だが、松樹はすぐに分かったらしい。最中を箱に戻して彼女は頷いた。
「喰屋の最中だわ」
「くいや?」
「これ、漢字なの。口へんに食べる、屋台の屋で、喰屋。銀座にある高級和菓子のお店で、予約しないと買えない最中なのよ。それも一人一箱まで。ちょうど明日寄ろうと思ってたのよね」
「はあ」
杉元はもう一度最中を出してその焼印をよく見てみた。そう言われてみると、確かに中国の金文のような書体で喰屋と書かれているのが分かる。
「ちょっと失礼します」
杉元はその場で三國に連絡をとって松樹の話を伝えた。聞き込みを済ませたら合流しようという話になり、通話を切る。
「ところで、和洋菓子本舗には行ったの?」
「ええ。ですが、どなたも被害者のことは覚えていなかったようですね。でも、今のは大きな手がかりになりましたので、身元が分かるのも時間の問題でしょう」
すると、松樹が自分に対して訝しげな視線を向けていることに気づいた。
「さっきから気になってたんだけど、どうして他人事みたいな口調なわけ? 気のせい? 全部もう一人の刑事さんに任せてるみたいだけど。助手なの? 見習いとか?」
そう映ってしまったのも仕方ない。自分自身がそうなのだから、気づかれるのも当然だと杉元は自嘲しながら笑った。

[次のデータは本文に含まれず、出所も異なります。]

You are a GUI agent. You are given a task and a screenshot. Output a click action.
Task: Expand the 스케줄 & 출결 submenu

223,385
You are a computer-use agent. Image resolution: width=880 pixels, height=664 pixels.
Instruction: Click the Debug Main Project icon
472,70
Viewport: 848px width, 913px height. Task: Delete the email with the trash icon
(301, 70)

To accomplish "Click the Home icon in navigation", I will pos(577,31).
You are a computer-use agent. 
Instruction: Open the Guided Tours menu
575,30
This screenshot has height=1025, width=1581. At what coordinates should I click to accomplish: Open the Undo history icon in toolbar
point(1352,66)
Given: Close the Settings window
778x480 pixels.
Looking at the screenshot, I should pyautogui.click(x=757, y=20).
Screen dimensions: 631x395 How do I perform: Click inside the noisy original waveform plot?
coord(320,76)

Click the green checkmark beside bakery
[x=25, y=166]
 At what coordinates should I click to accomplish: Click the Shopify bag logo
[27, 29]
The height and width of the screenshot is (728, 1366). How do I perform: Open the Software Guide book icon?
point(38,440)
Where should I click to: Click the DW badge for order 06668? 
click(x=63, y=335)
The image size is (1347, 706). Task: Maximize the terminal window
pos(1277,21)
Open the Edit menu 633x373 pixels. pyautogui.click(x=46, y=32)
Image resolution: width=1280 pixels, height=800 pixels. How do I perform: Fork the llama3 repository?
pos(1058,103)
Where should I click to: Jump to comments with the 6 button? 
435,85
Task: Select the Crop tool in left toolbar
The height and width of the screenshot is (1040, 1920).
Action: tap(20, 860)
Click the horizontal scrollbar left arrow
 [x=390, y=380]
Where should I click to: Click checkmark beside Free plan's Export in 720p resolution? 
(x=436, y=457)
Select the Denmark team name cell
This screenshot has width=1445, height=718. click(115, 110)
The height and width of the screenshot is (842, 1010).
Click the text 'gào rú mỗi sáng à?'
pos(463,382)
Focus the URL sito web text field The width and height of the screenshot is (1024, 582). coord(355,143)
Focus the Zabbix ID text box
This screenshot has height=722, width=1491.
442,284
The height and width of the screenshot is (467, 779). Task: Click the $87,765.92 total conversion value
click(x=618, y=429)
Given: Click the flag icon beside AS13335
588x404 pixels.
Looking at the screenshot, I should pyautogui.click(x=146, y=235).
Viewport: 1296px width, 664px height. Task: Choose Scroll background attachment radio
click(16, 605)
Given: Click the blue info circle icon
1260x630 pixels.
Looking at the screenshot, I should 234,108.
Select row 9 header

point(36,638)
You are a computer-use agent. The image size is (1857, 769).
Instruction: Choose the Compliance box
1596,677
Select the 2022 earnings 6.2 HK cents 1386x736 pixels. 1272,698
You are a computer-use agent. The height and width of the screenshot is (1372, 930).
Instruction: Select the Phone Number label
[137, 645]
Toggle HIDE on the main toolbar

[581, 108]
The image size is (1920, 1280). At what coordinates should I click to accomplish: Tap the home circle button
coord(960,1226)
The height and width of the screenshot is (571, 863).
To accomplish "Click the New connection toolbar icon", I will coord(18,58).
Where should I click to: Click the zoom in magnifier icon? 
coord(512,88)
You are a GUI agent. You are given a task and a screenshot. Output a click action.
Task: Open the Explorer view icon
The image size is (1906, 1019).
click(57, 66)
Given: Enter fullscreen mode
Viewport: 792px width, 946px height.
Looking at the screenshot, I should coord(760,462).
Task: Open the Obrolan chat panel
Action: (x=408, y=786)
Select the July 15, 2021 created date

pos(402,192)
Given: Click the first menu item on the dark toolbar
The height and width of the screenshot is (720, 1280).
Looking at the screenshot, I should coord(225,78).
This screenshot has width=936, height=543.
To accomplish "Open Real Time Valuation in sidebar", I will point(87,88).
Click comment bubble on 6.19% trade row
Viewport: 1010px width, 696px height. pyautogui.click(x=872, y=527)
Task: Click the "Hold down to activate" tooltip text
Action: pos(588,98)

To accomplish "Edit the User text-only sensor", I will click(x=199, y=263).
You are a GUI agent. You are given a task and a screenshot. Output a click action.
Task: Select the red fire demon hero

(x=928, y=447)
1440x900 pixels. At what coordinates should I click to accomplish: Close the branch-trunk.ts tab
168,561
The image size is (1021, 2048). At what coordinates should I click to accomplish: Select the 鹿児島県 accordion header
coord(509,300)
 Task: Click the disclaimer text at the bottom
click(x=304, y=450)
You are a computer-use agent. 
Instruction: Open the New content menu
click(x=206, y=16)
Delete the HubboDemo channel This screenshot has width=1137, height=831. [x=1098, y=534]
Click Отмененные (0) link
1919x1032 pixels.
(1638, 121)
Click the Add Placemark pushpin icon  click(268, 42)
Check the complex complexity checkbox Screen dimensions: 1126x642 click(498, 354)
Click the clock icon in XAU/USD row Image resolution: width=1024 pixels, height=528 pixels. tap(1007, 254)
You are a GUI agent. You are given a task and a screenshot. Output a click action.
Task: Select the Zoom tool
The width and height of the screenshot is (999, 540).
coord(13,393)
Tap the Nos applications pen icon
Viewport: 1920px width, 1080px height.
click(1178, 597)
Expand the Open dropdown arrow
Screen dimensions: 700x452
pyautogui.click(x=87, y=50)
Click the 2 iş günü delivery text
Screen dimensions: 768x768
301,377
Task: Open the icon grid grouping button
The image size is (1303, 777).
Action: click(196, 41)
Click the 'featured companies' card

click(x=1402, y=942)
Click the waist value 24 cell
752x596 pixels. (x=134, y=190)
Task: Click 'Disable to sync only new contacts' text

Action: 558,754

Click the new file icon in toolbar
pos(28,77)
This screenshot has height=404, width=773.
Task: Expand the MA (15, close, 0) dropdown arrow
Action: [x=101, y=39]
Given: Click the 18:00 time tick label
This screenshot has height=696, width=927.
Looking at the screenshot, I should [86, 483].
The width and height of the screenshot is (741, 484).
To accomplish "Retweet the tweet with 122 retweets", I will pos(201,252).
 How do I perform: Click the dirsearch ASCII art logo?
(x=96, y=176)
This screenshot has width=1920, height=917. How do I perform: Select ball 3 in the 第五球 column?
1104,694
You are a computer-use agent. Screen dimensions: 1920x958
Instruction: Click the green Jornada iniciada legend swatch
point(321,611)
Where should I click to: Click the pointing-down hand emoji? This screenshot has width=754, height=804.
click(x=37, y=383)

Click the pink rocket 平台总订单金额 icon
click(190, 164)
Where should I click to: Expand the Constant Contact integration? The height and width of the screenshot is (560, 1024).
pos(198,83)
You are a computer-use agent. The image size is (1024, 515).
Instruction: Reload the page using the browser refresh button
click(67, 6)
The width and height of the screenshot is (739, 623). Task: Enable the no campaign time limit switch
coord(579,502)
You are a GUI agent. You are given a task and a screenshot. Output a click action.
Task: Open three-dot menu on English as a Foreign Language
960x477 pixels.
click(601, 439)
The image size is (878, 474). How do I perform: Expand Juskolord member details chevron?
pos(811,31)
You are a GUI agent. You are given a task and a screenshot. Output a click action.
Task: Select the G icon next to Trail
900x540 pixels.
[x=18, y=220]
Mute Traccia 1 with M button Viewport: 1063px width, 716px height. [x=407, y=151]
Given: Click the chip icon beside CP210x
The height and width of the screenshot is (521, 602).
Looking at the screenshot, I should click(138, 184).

「まあ、そのようなものです。立場的にはお手伝いになるでしょうか。事件も多いですし、人手のやりくりも大変なのです」
「へえ。警察も大変なのね。じゃあ、あんたはサポート役ってこと?」
「まあ、そのようなものです。警察も色々ありますので」
「色々って何? 最近、このあたりで事件でも起きてるの? これ以外に」
松樹が紙袋を指さす。どうやら煙に巻くことはできなかったようだ。
「その通りです。テレビのニュースでも少し報道されましたが、最近、この界隈で事件が多発してまして……それで人手が足りず、僕が応援に来ているという訳なのです。捜査を指揮しているのは三國でして、逐一連絡しているという─そのような状態でした。なので、そういう言い回しになってしまったのです」
「へー、事件ねえ」
少し興味が出てきたのだろう、松樹が何か質問しようと口を開きかけたところに─店員が料理を持って現れた。彼女はコーヒーを杉元の前に、いちご大福と抹茶、それにあんみつを松樹の前に置いて去っていく。
「……!」
予期せぬタイミングで来てしまい、杉元は思わず息を呑んでしまった。
視線を逸らそうとしたが、時すでに遅し。いや、理性ではそうしようとしていたのを本能が押し止めてしまったのだ。